Das französische Botschaftspersonal attackierte nun das spanische mit Hieb- und Schusswaffen. In Selbstverteidigung töteten Spanier und „verpflichtete“ Anwohner zwei Pferde vor der französischen Kalesche, verwundeten einen Gesandten sowie Angehörige der Delegation des französischen Botschafters tödlich, zogen den französischen Kutscher vom Kutschbock und behaupteten ihren privilegierten Platz in der Parade. Daher konnten die Franzosen nur noch an nachrangiger Stelle am Einzug teilnehmen. Allgemein erkannte man die Spanier als Sieger in diesem Kleingefecht an, das mehrere Todesopfer gefordert hatte.

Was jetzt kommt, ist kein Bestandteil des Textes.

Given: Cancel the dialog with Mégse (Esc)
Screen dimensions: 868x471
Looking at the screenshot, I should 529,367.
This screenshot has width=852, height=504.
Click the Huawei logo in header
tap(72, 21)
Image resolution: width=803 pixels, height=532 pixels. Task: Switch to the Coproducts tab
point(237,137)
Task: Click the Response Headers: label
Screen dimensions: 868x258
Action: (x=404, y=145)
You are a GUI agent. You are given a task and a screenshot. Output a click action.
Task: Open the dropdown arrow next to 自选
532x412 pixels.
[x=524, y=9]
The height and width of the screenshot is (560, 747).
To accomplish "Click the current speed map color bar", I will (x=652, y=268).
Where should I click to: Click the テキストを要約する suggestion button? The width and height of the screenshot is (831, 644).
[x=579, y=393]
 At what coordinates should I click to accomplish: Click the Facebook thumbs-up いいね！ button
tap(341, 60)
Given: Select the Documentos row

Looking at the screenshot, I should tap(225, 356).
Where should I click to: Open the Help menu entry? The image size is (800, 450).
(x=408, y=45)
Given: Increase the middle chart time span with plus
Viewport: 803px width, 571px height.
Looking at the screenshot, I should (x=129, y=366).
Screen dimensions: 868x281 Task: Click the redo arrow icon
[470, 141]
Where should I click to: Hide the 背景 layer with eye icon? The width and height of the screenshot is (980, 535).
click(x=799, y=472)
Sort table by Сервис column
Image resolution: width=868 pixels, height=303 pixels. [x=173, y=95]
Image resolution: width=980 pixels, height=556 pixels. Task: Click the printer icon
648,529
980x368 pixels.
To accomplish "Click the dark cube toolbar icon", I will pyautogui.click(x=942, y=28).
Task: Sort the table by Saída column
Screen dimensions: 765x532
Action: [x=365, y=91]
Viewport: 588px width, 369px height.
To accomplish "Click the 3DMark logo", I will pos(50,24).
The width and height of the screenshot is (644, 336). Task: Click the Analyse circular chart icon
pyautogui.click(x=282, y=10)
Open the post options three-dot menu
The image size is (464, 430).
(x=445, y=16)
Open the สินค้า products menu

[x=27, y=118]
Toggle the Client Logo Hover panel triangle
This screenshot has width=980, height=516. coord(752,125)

Als fünf Tage später Ludwig XIV. von dem Vorfall erfuhr[15], ließ er erbost den spanischen Botschafter aus Frankreich ausweisen und wies seinen Botschafter am Hof von Philipp IV. (Spanien) an, unter Androhung von Krieg Genugtuung zu verlangen, welche darin bestehen sollte, dass Watteville bestraft und zur Persona non grata an den Höfen erklärt würde. Zudem forderte Ludwig XIV. eine öffentliche Entschuldigung des Königs von Spanien und den uneingeschränkten Vorrang Frankreichs in allen Angelegenheiten und an allen Höfen Europas. Der Botschafter Frankreichs in Spanien wurde sodann abgezogen.
Daraufhin erwirkte der neue französische außerordentliche Botschafter Aubusson in Spanien von Philipp IV. die Entsendung eines spanischen Sonderemissionärs, Marques de la Fuente, nach Paris, um dort das Verhalten von Wattewille öffentlich zu missbilligen und zu verkünden, dass der allerchristlichste spanische König seinen Botschaftern verboten hätte, Rivalitäten auszuleben. Am 24. März 1662 fand eine Entschuldigungsaudienz des spanischen Gesandten Fuente vor Ludwig XIV. statt.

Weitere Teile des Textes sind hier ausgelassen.